For most auditions, it is expected that auditionees will bring a professional 8"x10" photo called a "headshot" and a resume that indicates their acting experience and training. Actors may bring additional copies of the headshot and resume, in case there are additional members of the casting team present at the audition. The casting agent or company may "call back" auditionee days, weeks, or even months after the initial audition for a second audition. At a major audition for a professional company, the time limits are strictly enforced. A musical theater performer may be given a moment to tell the piano accompanist the tempo and state their name and audition number to the audition panel. Then, once the auditionee starts acting or singing, the clock starts running. A buzzer sounds when the time limit runs out, which may be a minute and a half, two minutes, or three minutes, depending on the company. At this point, the auditionee is expected to stop and leave to free up the stage for the next auditionee.

Right before the audition, the casting director may give new instructions that were not in the advertisement; for example, due to time constraints, the time limit for the monologues might be cut in half, or the vocal selections might be cut. Actors know that it is important that they follow these last-minute instructions, and not be "thrown off balance" by these changes. At an audition, a director may ask for changes in the delivery of the lines or in other aspects of the performance. The goal may be to see if the auditionee is versatile or because the director disagrees with the initial approach used by the auditionee. In either case, the behavior of the auditionee is important; if the auditionee is cooperative in making the changes, it shows that he or she will be easy to work with. If a script is provided beforehand, actors often try to memorize as much as possible, because this shows that they have prepared and it allows them to look up from the script and show their facial expressions more.
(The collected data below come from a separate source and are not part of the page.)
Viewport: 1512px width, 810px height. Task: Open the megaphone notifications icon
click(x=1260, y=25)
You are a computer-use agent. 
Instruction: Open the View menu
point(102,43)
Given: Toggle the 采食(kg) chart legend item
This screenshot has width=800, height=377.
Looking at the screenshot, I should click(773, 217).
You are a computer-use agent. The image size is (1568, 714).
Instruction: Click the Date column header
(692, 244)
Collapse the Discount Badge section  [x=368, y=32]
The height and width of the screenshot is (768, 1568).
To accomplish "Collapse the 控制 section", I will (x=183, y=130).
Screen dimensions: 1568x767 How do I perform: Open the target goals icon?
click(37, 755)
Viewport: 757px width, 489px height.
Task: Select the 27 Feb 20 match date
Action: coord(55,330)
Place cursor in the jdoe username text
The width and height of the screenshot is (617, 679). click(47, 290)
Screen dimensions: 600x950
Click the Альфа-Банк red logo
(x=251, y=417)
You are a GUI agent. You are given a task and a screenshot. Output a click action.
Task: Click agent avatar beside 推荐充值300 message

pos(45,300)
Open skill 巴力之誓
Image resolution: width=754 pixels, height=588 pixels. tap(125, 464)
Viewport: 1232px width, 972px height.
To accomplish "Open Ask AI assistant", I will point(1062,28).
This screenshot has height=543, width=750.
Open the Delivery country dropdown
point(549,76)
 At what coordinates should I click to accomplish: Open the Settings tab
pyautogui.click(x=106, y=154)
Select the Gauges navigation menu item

Film auditions are different from theatre auditions. For film auditions, actors and actresses are given "sides" which are often a few pages of the script with the roles that they are auditioning for. These sides are often given to the actors 1–3 days before the audition.

In 2015, the widespread availability of relatively inexpensive video cameras has made video recordings of auditions feasible. To find their talent, casting directors are able to request video auditions from actors and actresses from a different state or country.